Podsumowując. Sądzę, że należy przyznać rację Antygonie. Odniosła ona bowiem moralne zwycięstwo nad Kreonem. Pomimo tego, że poniosła śmierć, wygrała ów spór. Do końca pozostała wierna prawom boskim. Na uwagę zasługuje jej odwaga i konsekwencja działania. Nie kierowała się pychą lecz sercem. Gdyż miłość siostrzana nakazała jej uchronić brata od hańby, na jaką został skazany. Sądzę, że Sofokles również przyznał moralne zwycięstwo w tym sporze właśnie Antygonie. Pokazał bowiem, że nierozwaga w działaniu może doprowadzić do nieszczęścia. Kreon bowiem nie zważał na rady swych bliskich, którzy prosili go by załagodził ów konflikt, gdyż w pewnym sensie obie strony sporu mają rację. Kreon jednak nie posłuchał swych doradców.

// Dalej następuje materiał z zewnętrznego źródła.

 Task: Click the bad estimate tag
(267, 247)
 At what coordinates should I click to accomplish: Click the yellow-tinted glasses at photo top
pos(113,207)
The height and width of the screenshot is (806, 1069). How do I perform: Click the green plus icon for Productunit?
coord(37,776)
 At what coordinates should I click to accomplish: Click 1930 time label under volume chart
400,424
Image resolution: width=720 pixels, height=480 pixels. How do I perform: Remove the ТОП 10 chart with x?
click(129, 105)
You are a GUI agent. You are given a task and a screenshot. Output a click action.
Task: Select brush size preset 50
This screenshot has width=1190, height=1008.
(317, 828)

Uparcie i w sposób nieprzejednany, w zasadzie wbrew wszystkim, wydał wyrok śmierci na Antygonę. Uniósł się pychą. Sprawiła ona, że władca Teb stał się ślepy na argumenty przeciwnika. Wydaje mi się, że tak jak Antygona została ukarana za nieprzestrzeganie praw ludzkich, tak Kreon został ukarany za łamanie praw boskich. Upór i pycha sprawiły, że obie strony konfliktu spotkała kara. Spór ten można było bowiem zażegnać, gdyby Kreon postępował mądrze i stosował umiar, tak, jak pod koniec tragedii doradzał mu chór.